C’est à la juridiction de renvoi qu’il appartient de vérifier, conformément aux règles de preuve du droit national, pour autant qu’il n’est pas porté atteinte à l’efficacité du droit de l’Union, si les éléments constitutifs d’une pratique abusive sont réunis dans le litige au principal (voir arrêts du 14 décembre 2000, Emsland-Stärke, C‑110/99, EU:C:2000:695, point 54 ; du 21 juillet 2005, Eichsfelder Schlachtbetrieb, C‑515/03, EU:C:2005:491, point 40 ; du 21 février 2006, Halifax e.a., C‑255/02, EU:C:2006:121, point 76, ainsi que du 13 mars 2014, SICES e.a., C‑155/13, EU:C:2014:145, point 34).

43

À cet égard, s’il apparaît de manière objective, d’une part, que, malgré le respect formel des conditions prévues par les directives 2000/78 et 2006/54, l’objectif poursuivi par celles-ci n’a pas été atteint et, d’autre part, que M. Kratzer s’est porté artificiellement candidat à un emploi dans le but essentiel non pas d’occuper effectivement cet emploi, mais de se prévaloir de la protection offerte par ces directives en vue d’obtenir un avantage indu, ce qu’il appartient à la juridiction de renvoi de vérifier, il devrait alors être considéré que M. Kratzer se prévaut abusivement de ladite protection.

44

Dans ces conditions, il y a lieu de répondre aux questions posées que l’article 3, paragraphe 1, sous a), de la directive 2000/78 et l’article 14, paragraphe 1, sous a), de la directive 2006/54 doivent être interprétés en ce sens qu’une situation dans laquelle une personne qui, en présentant sa candidature à un emploi, vise à obtenir non pas cet emploi, mais uniquement le statut formel de candidat, dans le seul but de réclamer une indemnisation, ne relève pas de la notion d’« accès à l’emploi ou au travail », au sens de ces dispositions, et peut, si les éléments requis en vertu du droit de l’Union sont réunis, être qualifiée d’abus de droit.

Sur les dépens

45

La procédure revêtant, à l’égard des parties au principal, le caractère d’un incident soulevé devant la juridiction de renvoi, il appartient à celle-ci de statuer sur les dépens.
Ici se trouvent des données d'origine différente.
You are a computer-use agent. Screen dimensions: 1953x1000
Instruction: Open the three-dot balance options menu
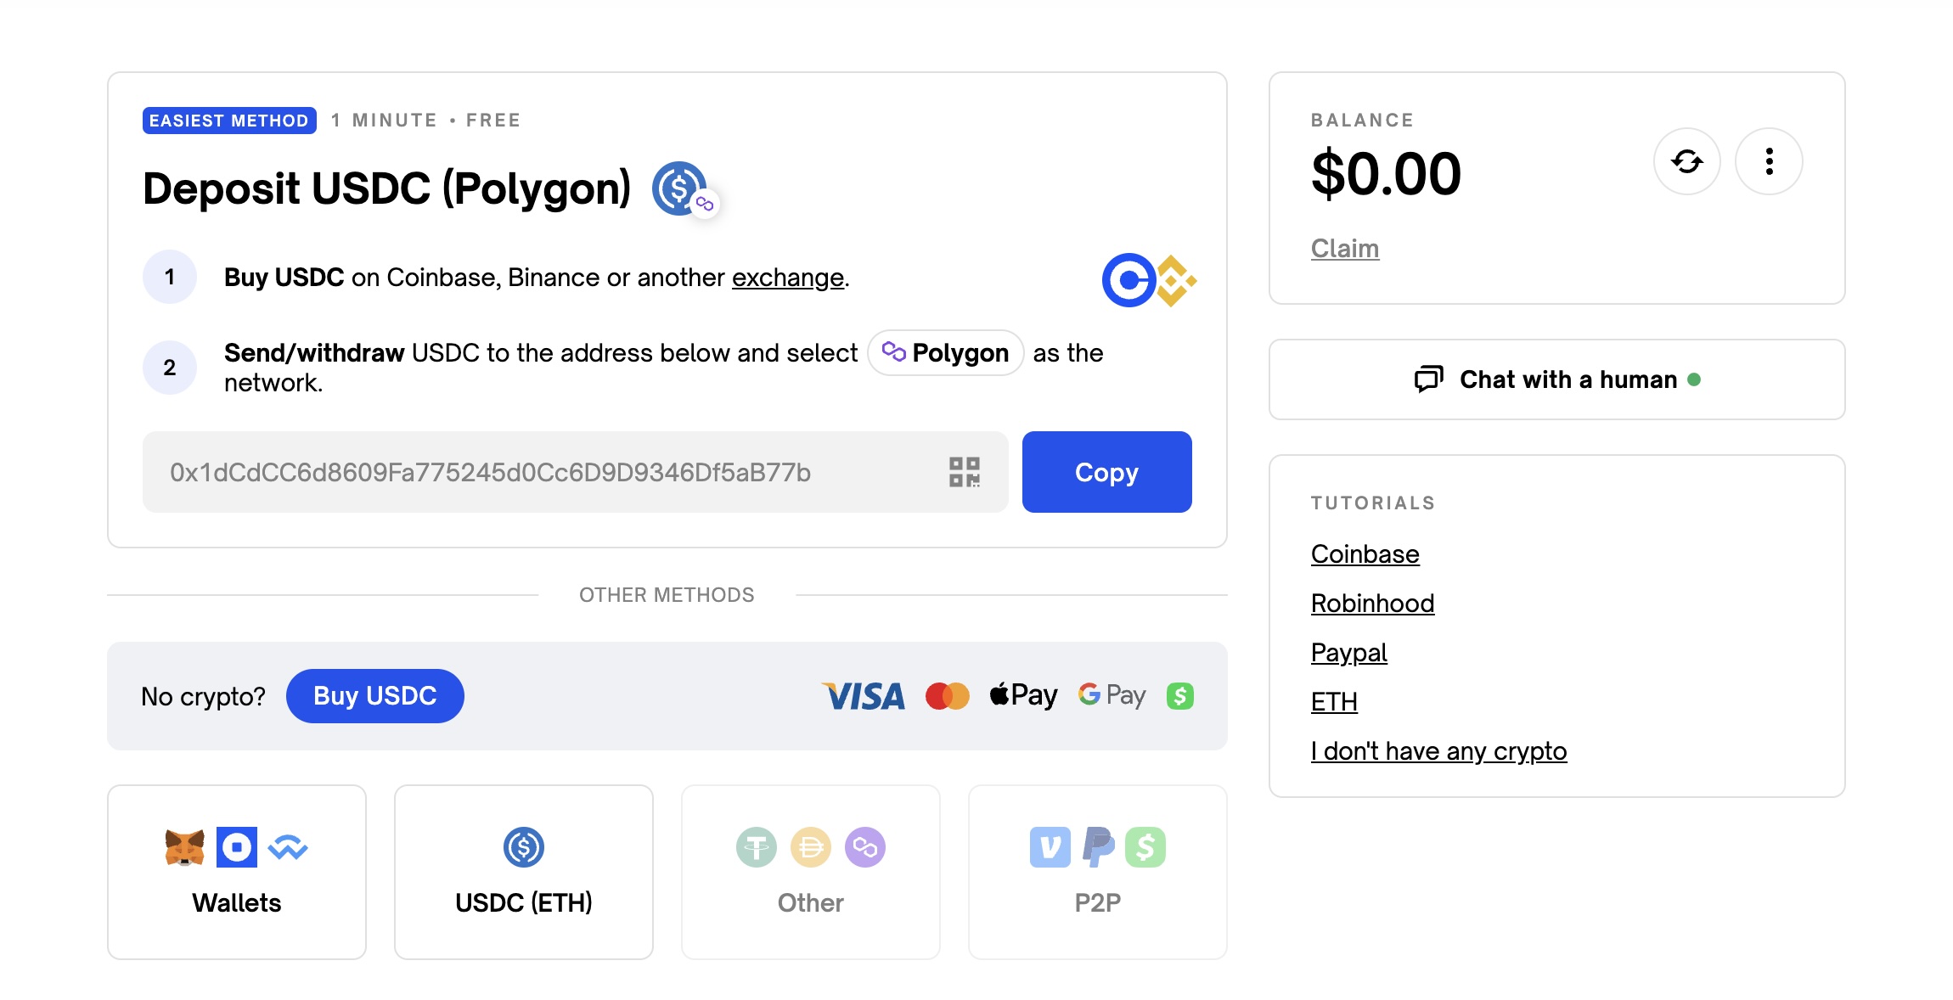click(x=1769, y=161)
Les frais exposés pour soumettre des observations à la Cour, autres que ceux desdites parties, ne peuvent faire l’objet d’un remboursement.

 

Par ces motifs, la Cour (première chambre) dit pour droit :

 

L’article 3, paragraphe 1, sous a), de la directive 2000/78/CE du Conseil, du 27 novembre 2000, portant création d’un cadre général en faveur de l’égalité de traitement en matière d’emploi et de travail, et l’article 14, paragraphe 1, sous a), de la directive 2006/54/CE du Parlement européen et du Conseil, du 5 juillet 2006, relative à la mise en œuvre du principe de l’égalité des chances et de l’égalité de traitement entre hommes et femmes en matière d’emploi et de travail, doivent être interprétés en ce sens qu’une situation dans laquelle une personne qui, en présentant sa candidature à un emploi, vise à obtenir non pas cet emploi, mais uniquement le statut formel de candidat, dans le seul but de réclamer une indemnisation, ne relève pas de la notion d’« accès à l’emploi ou au travail », au sens de ces dispositions, et peut, si les éléments requis en vertu du droit de l’Union sont réunis, être qualifiée d’abus de droit.

 

Signatures


( *1 ) Langue de procédure : l’allemand.